Biochemical validation for the therapeutic use of Plumeria rubra in coagulation disorders: a study combining in silico, in vitro, and in vivo approaches.

Local healers in South Asia use Plumeria rubra Linn. leaves to treat various coagulation disorders in animals and humans. This study (in silico, in vitro, and in vivo) aimed to explore the pharmacological basis for the possible thrombolytic and anticlotting properties of the leaf extract of P. rubra. Phytoconstituents of P. rubra were dock against coagulation proteins: prothrombin, thromboplastin, and fibrin using in silico approach. Phytochemical screening, HPLC, and antioxidant, anticoagulant, and thrombolytic potential were evaluated using in vitro approach. Healthy male rabbits were divided into five groups (six rabbits each). Groups 1-3 were treated with aqueous-methanolic (30:70%) extract of P. rubra at 200, 300, and 600 mg/mL respectively groups in contrast to the positive and negative control groups. Thrombolytic activity was assessed at doses of 200, 300, and 600 µg/mL in comparison with standard urokinase (600 µg/kg).

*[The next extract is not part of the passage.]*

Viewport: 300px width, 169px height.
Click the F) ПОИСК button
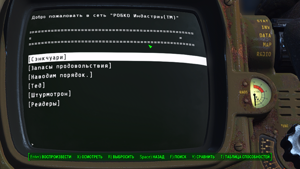178,157
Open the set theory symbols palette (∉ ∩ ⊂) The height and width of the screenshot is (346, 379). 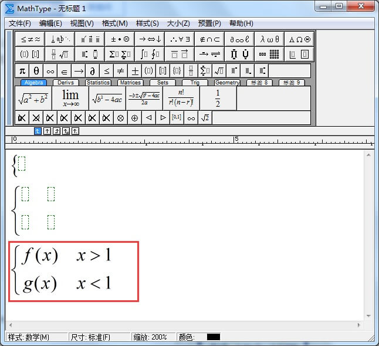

Platelet adhesion was evaluated at a dose of 200, 300, and 600 µg/mL against adrenaline (2 µM) and acute oral dose toxicity was assessed using in vivo approach. In silico study resulted in an excellent binding affinity and showed significant interaction with coagulation proteins. Phytochemical analysis showed a range of phytochemical classes: alkaloids, tannins, flavonoids, glycosides, anthraquinones, and saponins. HPLC analysis confirmed the phytoconstituents plumericin, rutin, kaempferol, and isoquercetin already reported for coagulation disorders. P. rubra showed excellent antioxidant potential and was assessed using DPPH, NO, and SOD assays. The activated partial thromboplastin time (APTT), bleeding time (BT), prothrombin time (PT), and clotting time (CT) all went up with increasing doses in the aqueous-methanolic extract (p ≤ 0.05). Comparing the plant extract to urokinase, the plant extract demonstrated considerable (p ≤ 0.05) clot lysis. Additionally, it dose-dependently delayed the ADR-induced platelet adhesion dose-dependently (p ≤ 0.05). The outcome of this study justifies its therapeutic utility in coagulation disorders and can be used as an alternative medicine.